A Johannesburg, le festival Arts Alive a proposé, comme chaque année, un programme alléchant qui a mêlé artistes sud-africains et world, avec cette année la venue du chanteur sénégalais Cheikh Lo et de la diva péruvienne Susana Baca, sans oublier la formation jazz française de Michel Portal. Les festivals de jazz se sont succédé, chaque week-end, mais se sont moins ressemblés qu’à l’accoutumée. La venue de l’Américain Ronny Jordan a attiré les plus curieux des mélomanes sud-africains, qui se sont tous retrouvés au festival de jazz annuel du Zoo Lake, organisé dans un jardin public de Johannesburg.

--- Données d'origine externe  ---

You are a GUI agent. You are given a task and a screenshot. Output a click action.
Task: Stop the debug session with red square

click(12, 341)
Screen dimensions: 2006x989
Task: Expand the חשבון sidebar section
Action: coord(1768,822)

Les soirées house et kwaito de l’Electric Workshop, au centre de Jo’burg, ont été épicées par la venue de deejays français et l’apparition sur scène de la pulpeuse Lebo Mathosa. La chanteuse du groupe de kwaito Boom Shaka a commencé avec un premier CD (« Intro »), produit par son propre label (Mathosa Music), une carrière en solo qui s’annonce prometteuse.
Dans le tout nouveau centre de conférences du quartier chic de Sandton, la semaine de la mode sud-africaine a elle aussi drainé, comme chaque année, son lot d’afficionados – une petite élite compte tenu du prix des défilés : 150 rands l’entrée. L’intérêt de plus en plus soutenu pour les créateurs locaux des magazines de mode sud-africains, les versions nationales de Marie-Claire, Cosmopolitan et Elle, ont cependant sorti l’événement de sa confidentialité. Une exposition des collections printemps-été des jeunes créateurs, les Jenni Button, Craig Native et autres Nicola Frenkeil a par ailleurs cherché à élargir la clientèle des jeunes branchés qui fréquentent déjà les boutiques Young Designers Emporium, à Johannesburg et au Cap.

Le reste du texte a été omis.